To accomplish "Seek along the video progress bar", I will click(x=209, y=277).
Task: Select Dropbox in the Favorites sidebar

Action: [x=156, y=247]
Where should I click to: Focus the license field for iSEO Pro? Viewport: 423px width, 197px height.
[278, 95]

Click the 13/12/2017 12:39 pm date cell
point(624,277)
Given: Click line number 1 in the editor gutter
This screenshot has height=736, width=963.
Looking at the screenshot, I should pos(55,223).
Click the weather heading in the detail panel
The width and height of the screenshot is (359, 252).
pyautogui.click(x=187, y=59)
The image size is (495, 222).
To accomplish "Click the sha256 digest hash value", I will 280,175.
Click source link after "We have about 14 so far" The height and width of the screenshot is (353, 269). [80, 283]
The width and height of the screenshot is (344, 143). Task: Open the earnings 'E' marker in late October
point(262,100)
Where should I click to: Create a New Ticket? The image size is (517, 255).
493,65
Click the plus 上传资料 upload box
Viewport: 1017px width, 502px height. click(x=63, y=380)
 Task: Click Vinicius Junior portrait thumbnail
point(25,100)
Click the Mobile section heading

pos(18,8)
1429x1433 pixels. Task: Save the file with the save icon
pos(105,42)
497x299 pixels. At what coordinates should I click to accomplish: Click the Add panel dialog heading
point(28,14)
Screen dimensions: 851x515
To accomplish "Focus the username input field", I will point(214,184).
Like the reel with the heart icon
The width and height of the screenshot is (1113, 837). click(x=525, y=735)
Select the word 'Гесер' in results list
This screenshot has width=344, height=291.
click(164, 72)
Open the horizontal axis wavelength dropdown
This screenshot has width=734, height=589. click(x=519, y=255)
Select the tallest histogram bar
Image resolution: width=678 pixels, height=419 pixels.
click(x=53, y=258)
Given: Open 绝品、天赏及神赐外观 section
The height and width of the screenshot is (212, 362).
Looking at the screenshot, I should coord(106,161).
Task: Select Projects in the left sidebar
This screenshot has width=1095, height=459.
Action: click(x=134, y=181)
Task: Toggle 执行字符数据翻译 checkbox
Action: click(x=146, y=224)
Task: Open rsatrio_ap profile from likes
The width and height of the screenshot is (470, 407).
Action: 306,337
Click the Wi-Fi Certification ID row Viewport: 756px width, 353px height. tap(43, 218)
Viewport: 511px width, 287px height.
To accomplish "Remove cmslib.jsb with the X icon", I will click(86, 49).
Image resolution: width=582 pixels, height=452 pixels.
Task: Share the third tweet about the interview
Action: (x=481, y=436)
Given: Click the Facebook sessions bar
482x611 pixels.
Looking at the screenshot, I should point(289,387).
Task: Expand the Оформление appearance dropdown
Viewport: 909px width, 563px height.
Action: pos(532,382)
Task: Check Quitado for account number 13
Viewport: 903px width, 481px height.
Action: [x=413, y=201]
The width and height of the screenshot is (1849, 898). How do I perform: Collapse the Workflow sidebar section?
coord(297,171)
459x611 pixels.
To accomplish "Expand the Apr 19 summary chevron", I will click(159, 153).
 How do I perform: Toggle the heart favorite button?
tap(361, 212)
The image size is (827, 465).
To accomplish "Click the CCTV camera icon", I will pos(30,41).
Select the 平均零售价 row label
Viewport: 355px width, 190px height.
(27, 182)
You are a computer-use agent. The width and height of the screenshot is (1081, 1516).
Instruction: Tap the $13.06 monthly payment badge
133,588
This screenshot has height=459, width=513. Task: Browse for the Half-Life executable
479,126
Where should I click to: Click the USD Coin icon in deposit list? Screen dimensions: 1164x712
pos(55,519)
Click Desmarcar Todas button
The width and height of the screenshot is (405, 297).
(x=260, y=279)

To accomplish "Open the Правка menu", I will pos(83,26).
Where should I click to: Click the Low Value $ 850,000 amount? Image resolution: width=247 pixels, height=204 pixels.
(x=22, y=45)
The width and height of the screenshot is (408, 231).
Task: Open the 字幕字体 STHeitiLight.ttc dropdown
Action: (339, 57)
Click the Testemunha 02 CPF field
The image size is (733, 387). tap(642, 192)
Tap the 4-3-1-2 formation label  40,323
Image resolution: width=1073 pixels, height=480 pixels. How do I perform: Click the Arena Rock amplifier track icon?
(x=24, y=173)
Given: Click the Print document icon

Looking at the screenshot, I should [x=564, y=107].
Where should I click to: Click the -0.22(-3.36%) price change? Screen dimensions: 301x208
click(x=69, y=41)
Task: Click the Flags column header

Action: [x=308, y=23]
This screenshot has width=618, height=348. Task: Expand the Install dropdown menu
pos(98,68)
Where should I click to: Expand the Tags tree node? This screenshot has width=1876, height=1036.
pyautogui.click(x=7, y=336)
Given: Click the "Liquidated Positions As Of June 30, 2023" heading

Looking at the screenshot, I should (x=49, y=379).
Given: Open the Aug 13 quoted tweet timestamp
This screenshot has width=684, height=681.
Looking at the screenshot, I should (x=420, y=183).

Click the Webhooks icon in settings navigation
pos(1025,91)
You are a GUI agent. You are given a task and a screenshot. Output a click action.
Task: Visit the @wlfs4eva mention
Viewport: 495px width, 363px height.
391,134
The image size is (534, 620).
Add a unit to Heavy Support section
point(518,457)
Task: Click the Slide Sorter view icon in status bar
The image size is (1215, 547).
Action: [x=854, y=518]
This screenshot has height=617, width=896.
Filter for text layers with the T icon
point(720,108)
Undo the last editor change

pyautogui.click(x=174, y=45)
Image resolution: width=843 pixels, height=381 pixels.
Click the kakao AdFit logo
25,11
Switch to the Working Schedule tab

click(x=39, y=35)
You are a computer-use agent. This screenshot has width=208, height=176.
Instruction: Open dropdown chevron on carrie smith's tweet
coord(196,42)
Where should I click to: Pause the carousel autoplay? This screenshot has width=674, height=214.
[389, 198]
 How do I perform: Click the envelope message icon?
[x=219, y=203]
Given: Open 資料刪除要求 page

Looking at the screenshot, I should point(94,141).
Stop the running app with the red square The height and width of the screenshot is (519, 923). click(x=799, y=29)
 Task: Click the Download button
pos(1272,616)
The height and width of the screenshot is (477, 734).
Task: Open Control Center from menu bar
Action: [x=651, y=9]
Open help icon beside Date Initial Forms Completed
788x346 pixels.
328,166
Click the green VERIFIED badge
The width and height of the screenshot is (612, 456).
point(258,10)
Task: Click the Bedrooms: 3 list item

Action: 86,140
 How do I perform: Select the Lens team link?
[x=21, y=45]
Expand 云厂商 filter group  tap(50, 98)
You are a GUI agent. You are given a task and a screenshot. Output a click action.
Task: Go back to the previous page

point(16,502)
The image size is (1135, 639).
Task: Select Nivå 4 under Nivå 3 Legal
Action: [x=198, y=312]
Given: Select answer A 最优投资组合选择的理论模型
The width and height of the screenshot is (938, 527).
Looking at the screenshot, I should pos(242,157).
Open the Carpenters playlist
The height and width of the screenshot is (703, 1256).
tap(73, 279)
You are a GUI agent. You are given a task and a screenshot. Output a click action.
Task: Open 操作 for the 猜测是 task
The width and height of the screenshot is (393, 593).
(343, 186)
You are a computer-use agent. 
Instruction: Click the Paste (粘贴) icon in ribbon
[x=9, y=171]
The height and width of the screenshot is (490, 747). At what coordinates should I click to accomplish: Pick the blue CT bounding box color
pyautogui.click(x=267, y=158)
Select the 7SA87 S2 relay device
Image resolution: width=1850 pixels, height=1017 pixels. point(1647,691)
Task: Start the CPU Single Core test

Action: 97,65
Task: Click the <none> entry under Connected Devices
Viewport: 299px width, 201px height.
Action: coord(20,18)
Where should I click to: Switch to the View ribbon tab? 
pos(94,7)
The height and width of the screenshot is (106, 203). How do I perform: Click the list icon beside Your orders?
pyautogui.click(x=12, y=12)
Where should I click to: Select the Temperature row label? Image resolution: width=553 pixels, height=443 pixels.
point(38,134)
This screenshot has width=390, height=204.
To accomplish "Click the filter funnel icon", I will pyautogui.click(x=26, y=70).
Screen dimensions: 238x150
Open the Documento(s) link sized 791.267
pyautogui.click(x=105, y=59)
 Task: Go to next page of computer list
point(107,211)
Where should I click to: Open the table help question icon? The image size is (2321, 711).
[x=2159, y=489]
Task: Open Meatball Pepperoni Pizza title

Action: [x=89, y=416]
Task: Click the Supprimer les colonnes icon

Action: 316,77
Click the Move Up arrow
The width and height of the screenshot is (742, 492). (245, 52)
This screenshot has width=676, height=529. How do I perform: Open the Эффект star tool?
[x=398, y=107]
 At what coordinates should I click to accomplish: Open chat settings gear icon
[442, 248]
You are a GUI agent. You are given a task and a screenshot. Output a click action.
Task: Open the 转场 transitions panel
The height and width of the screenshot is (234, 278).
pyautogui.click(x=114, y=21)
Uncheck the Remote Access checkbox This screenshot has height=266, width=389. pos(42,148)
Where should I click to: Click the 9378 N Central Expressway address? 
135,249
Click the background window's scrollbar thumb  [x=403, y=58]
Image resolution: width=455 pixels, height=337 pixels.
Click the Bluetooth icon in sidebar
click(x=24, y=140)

▶ Problem statement
Write out the lines from the one containing "At what coordinates should I click to accomplish: Open" through the last line of the records above. Include both of those lines and nothing else.

▶ Result for this task
 At what coordinates should I click to accomplish: Open chat settings gear icon
[442, 248]
You are a GUI agent. You are given a task and a screenshot. Output a click action.
Task: Open the 转场 transitions panel
The height and width of the screenshot is (234, 278).
pyautogui.click(x=114, y=21)
Uncheck the Remote Access checkbox This screenshot has height=266, width=389. pos(42,148)
Where should I click to: Click the 9378 N Central Expressway address? 
135,249
Click the background window's scrollbar thumb  [x=403, y=58]
Image resolution: width=455 pixels, height=337 pixels.
Click the Bluetooth icon in sidebar
click(x=24, y=140)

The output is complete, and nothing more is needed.